Mentaltrainingsmotivation. "Wenn man sich einredet, man ist müde, dann ist man müde", wusste Lothar Matthäus schon, als er noch Profifußballer war. Was er vermutlich damit meinte: Erfolg im Sport ist nicht zuletzt von der Motivation abhängig, mithin also Kopfsache. Diesem Zusammenhang geht die Sportpsychologie auf den Grund, die allerdings in Österreich ein eher vernachlässigtes Dasein fristet. Die einzige außerordentliche Professur existiert an der Universität Wien, Günter Amesberger hat sie inne. International gesehen boomt die Disziplin jedoch, betont der Wiener Sportpsychologe.

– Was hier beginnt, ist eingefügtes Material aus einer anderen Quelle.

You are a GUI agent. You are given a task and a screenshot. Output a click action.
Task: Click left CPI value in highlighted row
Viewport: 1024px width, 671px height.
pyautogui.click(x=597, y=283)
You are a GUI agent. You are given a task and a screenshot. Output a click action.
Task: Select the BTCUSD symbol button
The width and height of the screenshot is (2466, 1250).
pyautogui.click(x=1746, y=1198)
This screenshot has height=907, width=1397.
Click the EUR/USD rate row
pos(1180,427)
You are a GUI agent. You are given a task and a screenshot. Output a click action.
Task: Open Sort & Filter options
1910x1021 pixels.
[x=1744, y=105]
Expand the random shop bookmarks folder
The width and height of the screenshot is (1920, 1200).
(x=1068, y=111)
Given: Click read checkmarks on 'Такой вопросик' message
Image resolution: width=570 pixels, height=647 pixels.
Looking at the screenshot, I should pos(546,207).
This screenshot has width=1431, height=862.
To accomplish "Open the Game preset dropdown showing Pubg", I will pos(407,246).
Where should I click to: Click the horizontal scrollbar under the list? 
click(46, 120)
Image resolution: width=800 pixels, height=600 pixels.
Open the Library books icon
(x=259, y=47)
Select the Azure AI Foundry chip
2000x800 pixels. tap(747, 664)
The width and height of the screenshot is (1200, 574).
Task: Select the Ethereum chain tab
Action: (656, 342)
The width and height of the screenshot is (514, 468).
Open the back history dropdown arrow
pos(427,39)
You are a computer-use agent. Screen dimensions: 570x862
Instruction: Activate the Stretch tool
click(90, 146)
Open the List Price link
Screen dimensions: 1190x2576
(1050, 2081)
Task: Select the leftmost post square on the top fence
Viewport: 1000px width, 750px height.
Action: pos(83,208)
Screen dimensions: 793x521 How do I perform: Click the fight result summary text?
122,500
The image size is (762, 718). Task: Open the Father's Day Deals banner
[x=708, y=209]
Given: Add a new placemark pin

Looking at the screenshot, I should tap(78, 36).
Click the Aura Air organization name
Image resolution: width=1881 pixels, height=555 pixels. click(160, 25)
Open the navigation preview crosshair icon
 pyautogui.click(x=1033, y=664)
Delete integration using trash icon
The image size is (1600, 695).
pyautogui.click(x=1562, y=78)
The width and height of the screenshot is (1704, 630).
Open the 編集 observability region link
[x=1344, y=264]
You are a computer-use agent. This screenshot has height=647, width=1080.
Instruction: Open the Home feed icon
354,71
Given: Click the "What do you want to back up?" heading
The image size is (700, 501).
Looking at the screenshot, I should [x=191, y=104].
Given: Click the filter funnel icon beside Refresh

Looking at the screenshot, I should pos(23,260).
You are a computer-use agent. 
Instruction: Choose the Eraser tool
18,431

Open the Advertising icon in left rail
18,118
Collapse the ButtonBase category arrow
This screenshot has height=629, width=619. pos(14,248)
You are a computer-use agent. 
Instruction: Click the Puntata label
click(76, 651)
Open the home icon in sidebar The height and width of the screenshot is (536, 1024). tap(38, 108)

Im Bereich Leistungssport untersucht Amesberger unter anderem die Wirkung mentaler Trainingstechniken. Beispielsweise durch Biofeedback: Dabei werden etwaige Stresszustände anhand gewisser Parameter wie des Hautleitwerts, der Atemfrequenz oder der Muskelspannung gemessen und dann durch Interventionen im körperlichen, emotionalen und sozialen Bereich reduziert. Ziel sei es, dem Athleten zur absoluten Konzentration auf seine Tätigkeit zu verhelfen. "In der Performance bleiben" nennt Amesberger diese Fähigkeit von Sportlern, auch unter größtem Druck bei der Sache zu bleiben.

Medaillenerfolgspsychologie. Freilich bleibt es nicht nur bei der Theorie, denn Amesberger betreut auch Athleten im Wettkampf. Offensichtlich mit Erfolg: Die von ihm gecoachten österreichischen Segler holten bei den letzten Olympischen Spielen in Sydney zwei Goldmedaillen, auch die Ruderer führte er im Jahr 2001 zum WM-Sieg. Heißt das also, dass man heutzutage ohne psychologische Betreuung gar keinen Erfolg haben kann? Nein, meint Amesberger: Es gebe sehr wohl Personen, die das auch ohne mentale Betreuung bewerkstelligen.

ÖSV-Star Stefan Eberharter sei dafür etwa ein Beispiel: "Solche Charaktertypen zeichnen sich durch eine extrem hohe Zielorientiertheit aus", so Amesberger. Ein Blick auf die Ergebnislisten der vergangenen Abfahrtssaison bestätigt das im doppelten Sinn: Eberharter war einfach schneller dort als seine Konkurrenten. Im Ziel nämlich.